Tiana Clark

Tiana Clark

Photo by Daniel Meigs

Bio

Tiana Clark is the author of I Can’t Talk About the Trees Without the Blood (University of Pittsburgh Press, 2018), winner of the 2017 Agnes Lynch Starrett Prize, and Equilibrium (Bull City Press, 2016), selected by Afaa Michael Weaver for the 2016 Frost Place Chapbook Competition. Clark is the recipient of a 2019 Pushcart Prize, 2018 Frontier Poetry OPEN award, 2017 Furious Flower’s Gwendolyn Brooks Centennial Poetry Prize, and the 2015 Rattle Poetry Prize. She was the 2017-2018 Jay C. and Ruth Halls Poetry Fellow at the Wisconsin Institute of Creative Writing. Clark is the recipient of scholarships and fellowships to the Bread Loaf Writers' Conference, Sewanee Writers' Conference, and Kenyon Review Writers Workshop. Her writing has appeared in or is forthcoming from The New Yorker, Poetry Magazine, Kenyon Review, American Poetry Review, New England Review, Gulf Coast, Ploughshares, Best New Poets 2015, and elsewhere.

For me, trees will never be just trees. They will also and always be a row of gallows from which black bodies once swung. This is an image that I cannot escape as poet, but one that I have learned to lean into as I delve into personal and public histories, explicating memories and muses around race, elegy, family, and faith. I make and break forms, as well as probe mythology, literary history, my own ancestry, and pop culture. I cannot engage with the physical and psychic landscape of the South without considering the braided trauma of the past. I will always see blood on the leaves. My intention is to bear witness to these public and private pains by infiltrating and destabilizing the traditional Western literary canon. The voice is not passive, but fixated on the echoes of histories pinging within black hurt. I take risks on the page as a form of resistance and in the interest of self-care poetics. 

My poetry has always been a means of black persistence. 

Just as Phillis Wheatley picked up a piece of coal to write her first words as a child, I come from that dark charcoal and from that strain of self-reliance and survival that’s persisted in blackness, from the Middle Passage till now. It’s in my blood, my coursing motivation.

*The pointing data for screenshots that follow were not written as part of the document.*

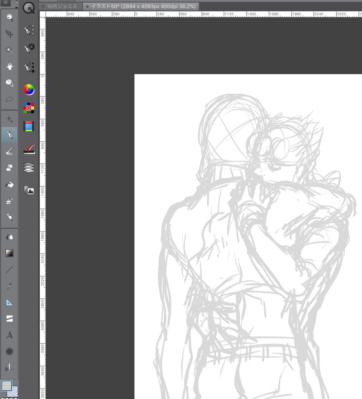362x399 pixels.
Task: Select the Ruler triangle tool
Action: 9,302
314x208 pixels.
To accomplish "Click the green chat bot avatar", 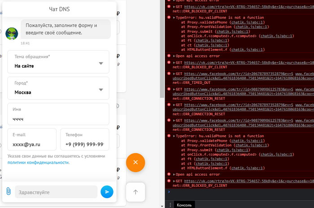I will point(12,34).
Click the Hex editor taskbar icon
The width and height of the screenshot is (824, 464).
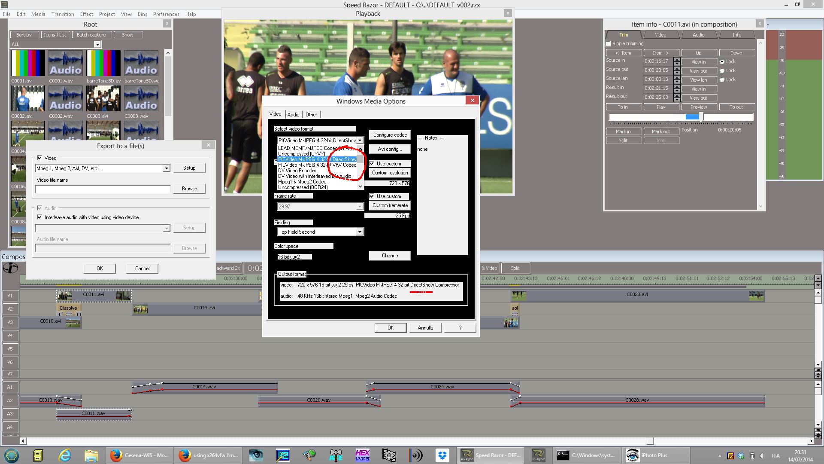pyautogui.click(x=363, y=455)
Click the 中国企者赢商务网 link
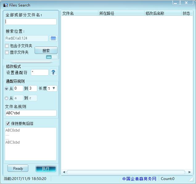196x184 pixels. 139,179
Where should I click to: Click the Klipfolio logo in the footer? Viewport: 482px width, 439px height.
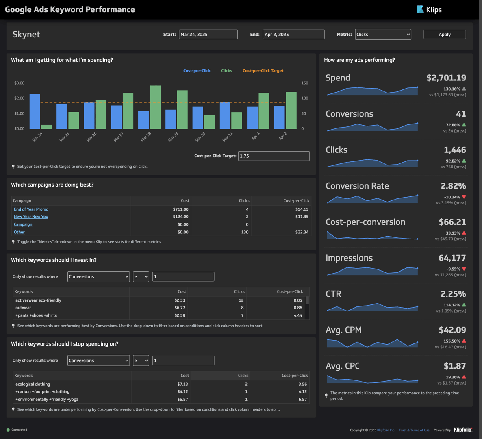pos(462,430)
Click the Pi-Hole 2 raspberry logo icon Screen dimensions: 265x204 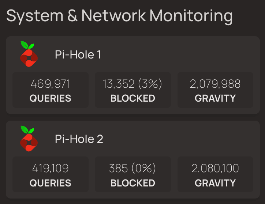29,139
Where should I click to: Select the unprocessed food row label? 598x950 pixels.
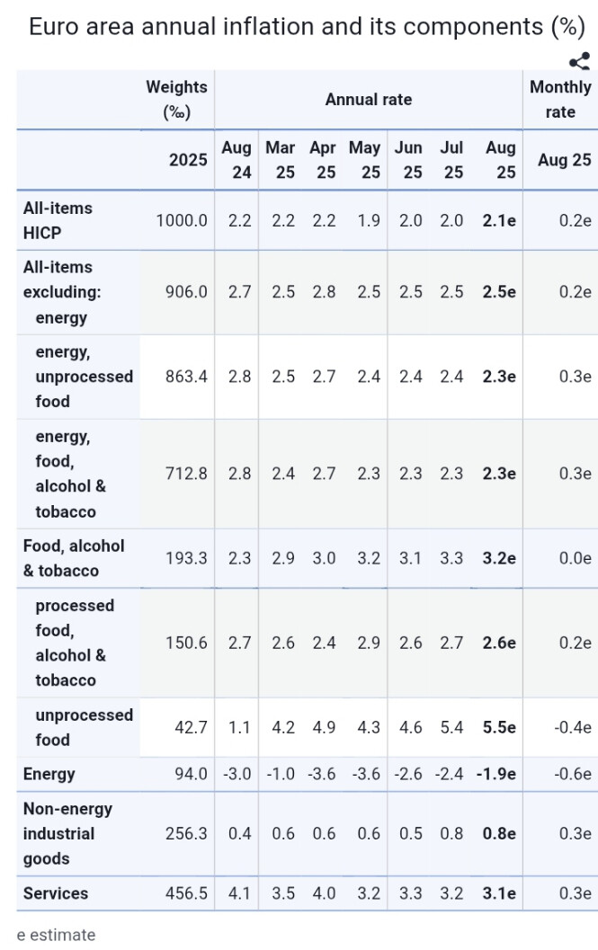pyautogui.click(x=84, y=727)
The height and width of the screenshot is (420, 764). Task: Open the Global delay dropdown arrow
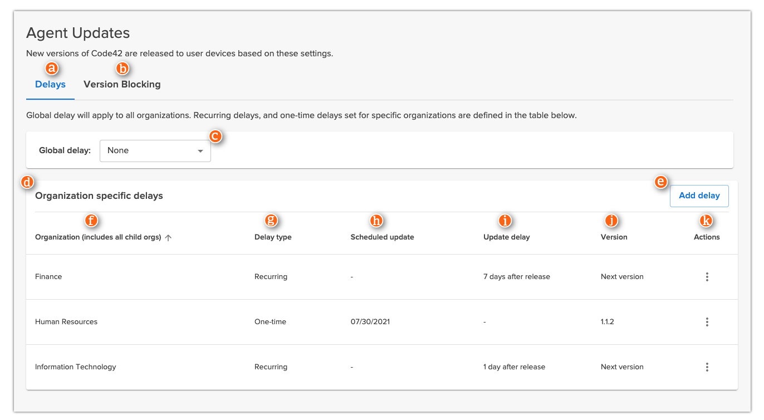[200, 150]
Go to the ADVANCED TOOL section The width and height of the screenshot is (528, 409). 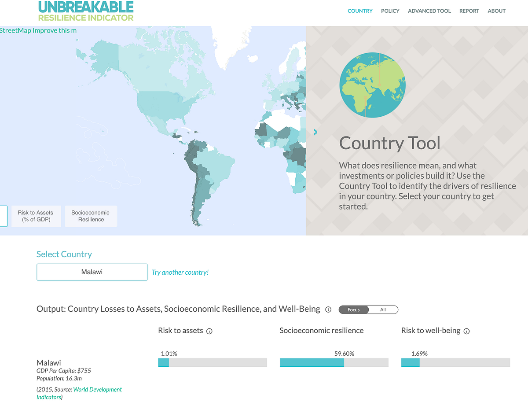pyautogui.click(x=429, y=11)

I am around the same age as Phillis Wheatley when she died alone with her unpublished second manuscript, which is why I am beyond grateful for this incredible award at this point in my career. This is a colossal blessing, a new path that allows for more freedom to explore and wade through my imagination. Having the extra support will help me spend more time reading, researching, and writing toward my second poetry collection. Endless gratitude!

"Dead Bug"

Ok, I said it.

I was twelve. I was in the backseat
of a moving car. I had a crush.
I was silent, except for my mouth

chock-full of braces and rape.
I’ve been writing around the rim
of the word like the blunted tip

of a spent bullet. But, I said it.
I’m saying it now. I was twelve.
I was silent. I didn’t stop it, ok.

I had a crush and the mind of a child.
When I was a [      ], I spake as a
[         ], I understood as a [        ],

I thought as a [       ]: but when I became
[            ], I put away [    ] things.
I told you I had a crush. I’m telling

you I was crushed. I am crushing
the flood, overwhelming. What now?
There is a dead cockroach in the corner.

I won’t pick it up. I keep sweeping
(around)

                        the thing on the floor.